Teaching

BIOL 443 – Evo-Devo: Evolution of Developmental Mechanisms (3 credits, Spring)

Course Goals and Objectives:

The goal of this course is for students to develop a holistic perspective on how the diversity of form in life has been acquired over time through modifications in genes and development.

Students most broadly will learn:
1) How modification in anatomical form occurs through changes in genes and development
2) How the human form is a consequence of innovations at various points of our evolutionary past.
3) To integrate students’ biological knowledge towards a holistic perspective on how the diversity of Earths biota has been attained.
4) Concepts in the fields of genetics, development, zoology, botany, phylogenetics, population genetics, and evolution.
5) To predict the mechanisms generating diversity in unstudied systems given knowledge gained from case studies.
6) Molecular tools used by researchers in this field.
7) How to read, interpret, and synthesize scientific papers.

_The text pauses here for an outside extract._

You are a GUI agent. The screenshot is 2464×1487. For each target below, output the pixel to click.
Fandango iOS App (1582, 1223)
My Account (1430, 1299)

Students will learn the following concepts in Evo-Devo:
• How body plans form
• Genetic and developmental mechanisms underlying modification of form
• The role of Hox genes in body plan diversity
• How developmental processes have changed across the tree of life with examples from the first multicellular life to plants, vertebrates (including humans) and invertebrates.
• Homology (morphological, developmental, genetic) and convergence
• How modularity and gene regulation have enabled developmental evolution
• How changing the timing (heterochrony), spatial distribution (heterotopy), extent (heterometry), and kinds (heterotypy) of gene expression results in diversity
• How the environment can change developmental trajectories (eco-evo-devo)
• Human innovations, variation, and genetics from an evolutionary context.